• _About this exercise_:
Return the whole listing exactly as written.

• _Provided information_:

______

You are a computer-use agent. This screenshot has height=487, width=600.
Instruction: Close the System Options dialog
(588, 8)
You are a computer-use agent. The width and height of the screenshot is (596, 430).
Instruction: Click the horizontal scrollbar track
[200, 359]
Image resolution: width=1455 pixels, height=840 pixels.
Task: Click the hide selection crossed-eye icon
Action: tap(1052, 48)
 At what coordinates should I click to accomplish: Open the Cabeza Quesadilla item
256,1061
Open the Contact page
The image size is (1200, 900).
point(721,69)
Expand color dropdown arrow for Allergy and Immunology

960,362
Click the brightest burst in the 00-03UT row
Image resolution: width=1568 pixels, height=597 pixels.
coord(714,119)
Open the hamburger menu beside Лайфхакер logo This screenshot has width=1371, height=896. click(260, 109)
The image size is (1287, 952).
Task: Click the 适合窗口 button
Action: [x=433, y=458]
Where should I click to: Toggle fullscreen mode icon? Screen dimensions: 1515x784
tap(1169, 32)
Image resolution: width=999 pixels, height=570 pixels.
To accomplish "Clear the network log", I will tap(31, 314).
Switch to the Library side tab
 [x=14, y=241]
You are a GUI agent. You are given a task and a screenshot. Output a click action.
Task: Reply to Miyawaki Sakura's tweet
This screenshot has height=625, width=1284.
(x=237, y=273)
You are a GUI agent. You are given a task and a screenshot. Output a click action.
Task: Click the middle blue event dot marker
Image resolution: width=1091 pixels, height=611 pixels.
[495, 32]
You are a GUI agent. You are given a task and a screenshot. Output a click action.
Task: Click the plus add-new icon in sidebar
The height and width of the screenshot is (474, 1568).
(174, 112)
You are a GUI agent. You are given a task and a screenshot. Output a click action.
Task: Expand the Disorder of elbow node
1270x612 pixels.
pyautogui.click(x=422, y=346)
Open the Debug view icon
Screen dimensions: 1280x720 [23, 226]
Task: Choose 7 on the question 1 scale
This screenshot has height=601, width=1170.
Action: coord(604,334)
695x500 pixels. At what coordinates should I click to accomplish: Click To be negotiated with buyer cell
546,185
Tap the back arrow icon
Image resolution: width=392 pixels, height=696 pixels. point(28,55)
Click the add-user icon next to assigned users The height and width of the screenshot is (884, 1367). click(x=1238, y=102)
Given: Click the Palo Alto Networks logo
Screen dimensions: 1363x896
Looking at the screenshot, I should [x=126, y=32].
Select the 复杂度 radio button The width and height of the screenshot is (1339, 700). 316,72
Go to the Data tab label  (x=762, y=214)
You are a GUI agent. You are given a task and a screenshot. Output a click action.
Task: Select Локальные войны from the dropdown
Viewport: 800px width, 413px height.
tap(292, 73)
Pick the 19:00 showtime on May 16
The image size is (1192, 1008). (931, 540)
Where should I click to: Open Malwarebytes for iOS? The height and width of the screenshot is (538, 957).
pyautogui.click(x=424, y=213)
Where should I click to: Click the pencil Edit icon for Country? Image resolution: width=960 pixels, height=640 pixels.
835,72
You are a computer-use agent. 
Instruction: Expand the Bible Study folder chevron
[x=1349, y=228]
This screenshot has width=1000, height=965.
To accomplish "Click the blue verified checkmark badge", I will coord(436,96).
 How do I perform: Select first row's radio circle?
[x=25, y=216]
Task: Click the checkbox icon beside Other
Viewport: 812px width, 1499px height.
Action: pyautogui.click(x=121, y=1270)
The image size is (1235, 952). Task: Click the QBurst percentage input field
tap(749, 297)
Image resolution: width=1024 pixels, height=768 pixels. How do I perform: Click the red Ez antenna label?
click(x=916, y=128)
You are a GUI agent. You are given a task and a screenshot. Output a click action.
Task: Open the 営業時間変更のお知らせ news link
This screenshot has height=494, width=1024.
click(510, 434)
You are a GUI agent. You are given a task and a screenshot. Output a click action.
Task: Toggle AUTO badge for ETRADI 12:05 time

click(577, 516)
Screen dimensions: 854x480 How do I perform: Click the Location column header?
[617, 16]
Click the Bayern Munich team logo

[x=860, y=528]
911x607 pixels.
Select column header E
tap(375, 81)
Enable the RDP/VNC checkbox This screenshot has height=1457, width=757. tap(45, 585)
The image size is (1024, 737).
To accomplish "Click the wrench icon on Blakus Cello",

______

• _Response to this task_:
You are a computer-use agent. This screenshot has height=487, width=600.
Instruction: Close the System Options dialog
(588, 8)
You are a computer-use agent. The width and height of the screenshot is (596, 430).
Instruction: Click the horizontal scrollbar track
[200, 359]
Image resolution: width=1455 pixels, height=840 pixels.
Task: Click the hide selection crossed-eye icon
Action: tap(1052, 48)
 At what coordinates should I click to accomplish: Open the Cabeza Quesadilla item
256,1061
Open the Contact page
The image size is (1200, 900).
point(721,69)
Expand color dropdown arrow for Allergy and Immunology

960,362
Click the brightest burst in the 00-03UT row
Image resolution: width=1568 pixels, height=597 pixels.
coord(714,119)
Open the hamburger menu beside Лайфхакер logo This screenshot has width=1371, height=896. click(260, 109)
The image size is (1287, 952).
Task: Click the 适合窗口 button
Action: [x=433, y=458]
Where should I click to: Toggle fullscreen mode icon? Screen dimensions: 1515x784
tap(1169, 32)
Image resolution: width=999 pixels, height=570 pixels.
To accomplish "Clear the network log", I will tap(31, 314).
Switch to the Library side tab
 [x=14, y=241]
You are a GUI agent. You are given a task and a screenshot. Output a click action.
Task: Reply to Miyawaki Sakura's tweet
This screenshot has height=625, width=1284.
(x=237, y=273)
You are a GUI agent. You are given a task and a screenshot. Output a click action.
Task: Click the middle blue event dot marker
Image resolution: width=1091 pixels, height=611 pixels.
[495, 32]
You are a GUI agent. You are given a task and a screenshot. Output a click action.
Task: Click the plus add-new icon in sidebar
The height and width of the screenshot is (474, 1568).
(174, 112)
You are a GUI agent. You are given a task and a screenshot. Output a click action.
Task: Expand the Disorder of elbow node
1270x612 pixels.
pyautogui.click(x=422, y=346)
Open the Debug view icon
Screen dimensions: 1280x720 [23, 226]
Task: Choose 7 on the question 1 scale
This screenshot has height=601, width=1170.
Action: coord(604,334)
695x500 pixels. At what coordinates should I click to accomplish: Click To be negotiated with buyer cell
546,185
Tap the back arrow icon
Image resolution: width=392 pixels, height=696 pixels. point(28,55)
Click the add-user icon next to assigned users The height and width of the screenshot is (884, 1367). click(x=1238, y=102)
Given: Click the Palo Alto Networks logo
Screen dimensions: 1363x896
Looking at the screenshot, I should [x=126, y=32].
Select the 复杂度 radio button The width and height of the screenshot is (1339, 700). 316,72
Go to the Data tab label  (x=762, y=214)
You are a GUI agent. You are given a task and a screenshot. Output a click action.
Task: Select Локальные войны from the dropdown
Viewport: 800px width, 413px height.
tap(292, 73)
Pick the 19:00 showtime on May 16
The image size is (1192, 1008). (931, 540)
Where should I click to: Open Malwarebytes for iOS? The height and width of the screenshot is (538, 957).
pyautogui.click(x=424, y=213)
Where should I click to: Click the pencil Edit icon for Country? Image resolution: width=960 pixels, height=640 pixels.
835,72
You are a computer-use agent. 
Instruction: Expand the Bible Study folder chevron
[x=1349, y=228]
This screenshot has width=1000, height=965.
To accomplish "Click the blue verified checkmark badge", I will coord(436,96).
 How do I perform: Select first row's radio circle?
[x=25, y=216]
Task: Click the checkbox icon beside Other
Viewport: 812px width, 1499px height.
Action: pyautogui.click(x=121, y=1270)
The image size is (1235, 952). Task: Click the QBurst percentage input field
tap(749, 297)
Image resolution: width=1024 pixels, height=768 pixels. How do I perform: Click the red Ez antenna label?
click(x=916, y=128)
You are a GUI agent. You are given a task and a screenshot. Output a click action.
Task: Open the 営業時間変更のお知らせ news link
This screenshot has height=494, width=1024.
click(510, 434)
You are a GUI agent. You are given a task and a screenshot. Output a click action.
Task: Toggle AUTO badge for ETRADI 12:05 time

click(577, 516)
Screen dimensions: 854x480 How do I perform: Click the Location column header?
[617, 16]
Click the Bayern Munich team logo

[x=860, y=528]
911x607 pixels.
Select column header E
tap(375, 81)
Enable the RDP/VNC checkbox This screenshot has height=1457, width=757. tap(45, 585)
The image size is (1024, 737).
To accomplish "Click the wrench icon on Blakus Cello",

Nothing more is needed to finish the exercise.